◆ Teks Pilihan:
++++++++

Director Policy & Public Affairs Pfizer Indonesia Bambang Chriswanto, Selasa (10/8/2021), mengatakan, pada tahun 2021, Pfizer Indonesia memberikan dukungan kepada mahasiswa S-1 dan S-2 serta dosen bidang bioteknologi untuk mendapatkan dana pendidikan serta berdiskusi langsung dengan komunitas periset global.
”Selama ini kami banyak mendukung program bagi tenaga kesehatan, kini mulai membantu juga di perguruan tinggi. Ini perjalanan baru Pfizer Indonesia untuk fokus mendukung tumbuhnya riset aplikatif demi memajukan dunia kesehatan Indonesia di masa depan,” kata Bambang.
Dari penelitian salah satu lembaga studi independen, ternyata bidang bioteknologi belum diminati lulusan SMA. Ada mispersepsi bahwa bidang bioteknologi ini belum potensial sehingga kurang menarik minat anak muda.
Sosialisasi dan transformasi
”Dengan sosialisasi dan transformasi didukung industri, serta konteks pandemi Covid-19, kami berharap jadi momentum segar meningkatkan peran program studi bioteknologi. Kami bermimpi sentra pendidikan dan penelitian bioteknologi Indonesia maju di regional dan dunia. Kami memulai dengan mendukung sosialisasi dan konektivitas bagi mahasiswa dan dosen Indonesia di nasional dan global,” ujarnya.
Bambang menambahkan, peningkatan kapasitas sumber daya manusia (SDM) dan dosen bioteknologi makin penting di dunia kesehatan lantaran tingginya kebutuhan di masyarakat. SDM unggul bidang bioteknologi mampu mendukung inovasi kesehatan untuk mengurangi beban negara dan masyarakat mengatasi penyakit menular dan tidak menular.

++++++++

◆ Data Tercatat:
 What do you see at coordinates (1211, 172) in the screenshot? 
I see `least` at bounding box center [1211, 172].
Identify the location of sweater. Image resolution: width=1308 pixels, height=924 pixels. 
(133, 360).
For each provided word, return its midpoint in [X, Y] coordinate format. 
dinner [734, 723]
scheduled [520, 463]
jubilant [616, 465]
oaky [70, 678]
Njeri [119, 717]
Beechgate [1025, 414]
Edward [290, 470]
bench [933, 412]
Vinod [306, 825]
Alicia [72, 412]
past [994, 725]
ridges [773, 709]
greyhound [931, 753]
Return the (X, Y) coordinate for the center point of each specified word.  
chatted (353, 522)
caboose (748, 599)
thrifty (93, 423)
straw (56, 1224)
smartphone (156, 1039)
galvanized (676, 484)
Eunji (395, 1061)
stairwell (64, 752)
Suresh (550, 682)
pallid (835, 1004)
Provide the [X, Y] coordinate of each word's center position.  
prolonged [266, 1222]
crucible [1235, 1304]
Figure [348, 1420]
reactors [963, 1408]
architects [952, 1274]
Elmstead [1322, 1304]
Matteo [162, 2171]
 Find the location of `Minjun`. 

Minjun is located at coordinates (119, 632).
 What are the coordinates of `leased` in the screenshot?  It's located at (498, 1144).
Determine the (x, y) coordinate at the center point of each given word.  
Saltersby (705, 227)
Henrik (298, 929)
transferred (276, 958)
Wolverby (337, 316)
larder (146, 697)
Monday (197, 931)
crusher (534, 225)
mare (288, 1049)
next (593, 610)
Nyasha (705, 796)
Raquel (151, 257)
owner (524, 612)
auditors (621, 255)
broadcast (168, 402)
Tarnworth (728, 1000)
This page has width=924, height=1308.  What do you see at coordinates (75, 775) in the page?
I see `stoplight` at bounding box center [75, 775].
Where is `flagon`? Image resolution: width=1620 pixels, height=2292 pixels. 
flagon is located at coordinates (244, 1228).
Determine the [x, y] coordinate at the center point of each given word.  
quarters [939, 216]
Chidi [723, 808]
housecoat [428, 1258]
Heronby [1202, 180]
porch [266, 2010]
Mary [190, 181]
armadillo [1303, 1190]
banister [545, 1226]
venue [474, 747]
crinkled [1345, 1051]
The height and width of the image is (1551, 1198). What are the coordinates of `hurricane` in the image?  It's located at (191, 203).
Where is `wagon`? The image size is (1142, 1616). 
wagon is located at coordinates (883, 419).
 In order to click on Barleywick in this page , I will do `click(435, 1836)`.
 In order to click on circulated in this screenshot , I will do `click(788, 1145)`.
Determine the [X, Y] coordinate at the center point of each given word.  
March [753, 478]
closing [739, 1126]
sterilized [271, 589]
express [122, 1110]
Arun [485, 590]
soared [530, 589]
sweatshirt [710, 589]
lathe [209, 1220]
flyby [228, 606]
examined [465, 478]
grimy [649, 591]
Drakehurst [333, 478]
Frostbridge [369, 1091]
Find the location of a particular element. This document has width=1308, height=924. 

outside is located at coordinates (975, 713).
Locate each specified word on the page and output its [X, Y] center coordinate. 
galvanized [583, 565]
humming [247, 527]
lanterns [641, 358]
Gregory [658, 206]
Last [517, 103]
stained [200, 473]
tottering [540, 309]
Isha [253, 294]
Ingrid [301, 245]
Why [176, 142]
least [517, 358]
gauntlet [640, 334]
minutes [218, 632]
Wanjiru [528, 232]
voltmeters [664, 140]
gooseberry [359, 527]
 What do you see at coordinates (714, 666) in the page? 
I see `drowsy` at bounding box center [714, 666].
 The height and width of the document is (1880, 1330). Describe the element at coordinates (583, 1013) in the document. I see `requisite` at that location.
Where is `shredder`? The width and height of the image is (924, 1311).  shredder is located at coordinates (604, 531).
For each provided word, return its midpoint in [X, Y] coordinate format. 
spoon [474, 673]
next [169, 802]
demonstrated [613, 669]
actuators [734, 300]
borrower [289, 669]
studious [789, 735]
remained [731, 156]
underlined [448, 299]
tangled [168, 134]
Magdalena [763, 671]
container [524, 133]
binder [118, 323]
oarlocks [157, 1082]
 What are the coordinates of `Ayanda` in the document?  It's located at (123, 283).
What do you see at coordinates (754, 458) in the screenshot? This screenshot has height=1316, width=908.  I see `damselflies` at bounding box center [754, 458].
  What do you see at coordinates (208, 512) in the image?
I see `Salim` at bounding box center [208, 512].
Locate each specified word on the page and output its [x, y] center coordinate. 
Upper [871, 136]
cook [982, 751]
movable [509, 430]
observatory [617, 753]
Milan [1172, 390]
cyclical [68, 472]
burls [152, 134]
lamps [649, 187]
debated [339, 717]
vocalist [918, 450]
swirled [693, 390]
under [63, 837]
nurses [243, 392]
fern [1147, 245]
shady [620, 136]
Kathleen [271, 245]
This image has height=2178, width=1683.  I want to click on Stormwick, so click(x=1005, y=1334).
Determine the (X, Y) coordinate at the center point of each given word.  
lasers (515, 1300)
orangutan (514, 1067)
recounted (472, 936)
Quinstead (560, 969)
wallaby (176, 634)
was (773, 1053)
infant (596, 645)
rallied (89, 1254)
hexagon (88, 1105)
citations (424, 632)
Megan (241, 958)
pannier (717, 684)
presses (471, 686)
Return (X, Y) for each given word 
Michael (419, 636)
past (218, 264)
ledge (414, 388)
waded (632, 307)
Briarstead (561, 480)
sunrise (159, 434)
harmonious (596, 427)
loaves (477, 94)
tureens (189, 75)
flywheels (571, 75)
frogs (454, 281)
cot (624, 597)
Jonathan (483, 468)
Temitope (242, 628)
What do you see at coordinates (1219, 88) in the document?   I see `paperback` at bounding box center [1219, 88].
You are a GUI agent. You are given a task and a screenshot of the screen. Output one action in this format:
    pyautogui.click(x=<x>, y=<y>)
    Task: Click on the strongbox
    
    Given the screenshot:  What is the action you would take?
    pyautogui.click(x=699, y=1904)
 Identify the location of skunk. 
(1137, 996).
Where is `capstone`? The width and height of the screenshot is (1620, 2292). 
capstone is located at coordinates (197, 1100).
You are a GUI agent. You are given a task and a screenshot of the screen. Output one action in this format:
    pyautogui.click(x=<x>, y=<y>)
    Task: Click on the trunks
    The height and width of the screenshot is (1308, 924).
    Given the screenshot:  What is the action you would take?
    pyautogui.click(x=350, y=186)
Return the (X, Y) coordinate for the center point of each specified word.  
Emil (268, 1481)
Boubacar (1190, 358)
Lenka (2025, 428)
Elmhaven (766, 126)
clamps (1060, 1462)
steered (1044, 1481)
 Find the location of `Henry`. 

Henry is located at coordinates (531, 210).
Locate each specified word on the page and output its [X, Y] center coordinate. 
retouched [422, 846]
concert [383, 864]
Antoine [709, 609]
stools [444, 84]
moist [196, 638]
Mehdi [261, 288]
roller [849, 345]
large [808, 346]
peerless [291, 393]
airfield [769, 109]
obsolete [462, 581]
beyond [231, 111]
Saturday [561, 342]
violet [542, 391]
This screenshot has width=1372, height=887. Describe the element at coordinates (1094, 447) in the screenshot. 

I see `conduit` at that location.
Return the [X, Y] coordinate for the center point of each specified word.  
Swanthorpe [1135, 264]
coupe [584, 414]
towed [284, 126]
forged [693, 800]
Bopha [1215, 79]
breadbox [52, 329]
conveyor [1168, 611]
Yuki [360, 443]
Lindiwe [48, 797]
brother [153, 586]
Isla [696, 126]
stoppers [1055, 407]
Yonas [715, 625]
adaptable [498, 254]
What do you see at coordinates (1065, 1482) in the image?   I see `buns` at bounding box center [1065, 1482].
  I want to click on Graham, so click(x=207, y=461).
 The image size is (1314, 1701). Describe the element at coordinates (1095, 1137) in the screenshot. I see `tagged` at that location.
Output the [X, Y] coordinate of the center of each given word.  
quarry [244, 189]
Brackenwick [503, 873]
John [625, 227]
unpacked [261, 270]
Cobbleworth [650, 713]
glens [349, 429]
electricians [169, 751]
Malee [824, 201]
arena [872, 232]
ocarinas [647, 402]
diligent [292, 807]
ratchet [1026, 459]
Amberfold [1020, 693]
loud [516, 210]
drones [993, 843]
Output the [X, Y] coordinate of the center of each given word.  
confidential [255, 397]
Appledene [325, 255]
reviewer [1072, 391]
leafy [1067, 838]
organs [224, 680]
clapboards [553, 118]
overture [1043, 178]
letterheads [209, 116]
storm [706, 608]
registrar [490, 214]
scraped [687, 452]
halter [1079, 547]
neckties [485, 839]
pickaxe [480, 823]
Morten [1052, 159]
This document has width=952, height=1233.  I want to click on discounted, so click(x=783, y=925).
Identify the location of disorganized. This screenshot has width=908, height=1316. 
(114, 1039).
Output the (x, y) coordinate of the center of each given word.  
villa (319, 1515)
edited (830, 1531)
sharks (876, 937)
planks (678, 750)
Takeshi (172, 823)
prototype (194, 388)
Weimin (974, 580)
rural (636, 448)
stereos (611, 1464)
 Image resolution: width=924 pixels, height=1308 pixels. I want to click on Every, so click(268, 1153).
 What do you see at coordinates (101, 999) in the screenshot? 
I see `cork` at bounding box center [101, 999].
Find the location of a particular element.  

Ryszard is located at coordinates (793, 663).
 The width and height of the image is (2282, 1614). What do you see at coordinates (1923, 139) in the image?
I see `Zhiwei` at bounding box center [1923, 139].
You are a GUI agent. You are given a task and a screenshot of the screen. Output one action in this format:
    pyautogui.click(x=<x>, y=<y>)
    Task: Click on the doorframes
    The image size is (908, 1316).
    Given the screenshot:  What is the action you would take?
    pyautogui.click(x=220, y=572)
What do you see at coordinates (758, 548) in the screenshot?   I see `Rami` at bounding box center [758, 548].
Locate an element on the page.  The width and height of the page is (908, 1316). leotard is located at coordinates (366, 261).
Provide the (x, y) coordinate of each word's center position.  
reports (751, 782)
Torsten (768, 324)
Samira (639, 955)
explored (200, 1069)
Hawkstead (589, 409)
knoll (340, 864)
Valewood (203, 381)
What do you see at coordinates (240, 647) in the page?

++++++++

◆ Pertanyaan:
a: Menurut teks pilihan, kepada siapa Pfizer Indonesia memberikan dukungan pada tahun 2021?
b: Sunting bagian teks pilihan yang dimulai dari "Director Policy &" dan berlanjut sampai "minat anak muda.", lalu ganti "perguruan tinggi" dengan "universitas".

◆ Jawaban Tugas:
a: Kepada mahasiswa S-1 dan S-2 serta dosen bidang bioteknologi.

b:
Director Policy & Public Affairs Pfizer Indonesia Bambang Chriswanto, Selasa (10/8/2021), mengatakan, pada tahun 2021, Pfizer Indonesia memberikan dukungan kepada mahasiswa S-1 dan S-2 serta dosen bidang bioteknologi untuk mendapatkan dana pendidikan serta berdiskusi langsung dengan komunitas periset global.
”Selama ini kami banyak mendukung program bagi tenaga kesehatan, kini mulai membantu juga di universitas. Ini perjalanan baru Pfizer Indonesia untuk fokus mendukung tumbuhnya riset aplikatif demi memajukan dunia kesehatan Indonesia di masa depan,” kata Bambang.
Dari penelitian salah satu lembaga studi independen, ternyata bidang bioteknologi belum diminati lulusan SMA. Ada mispersepsi bahwa bidang bioteknologi ini belum potensial sehingga kurang menarik minat anak muda.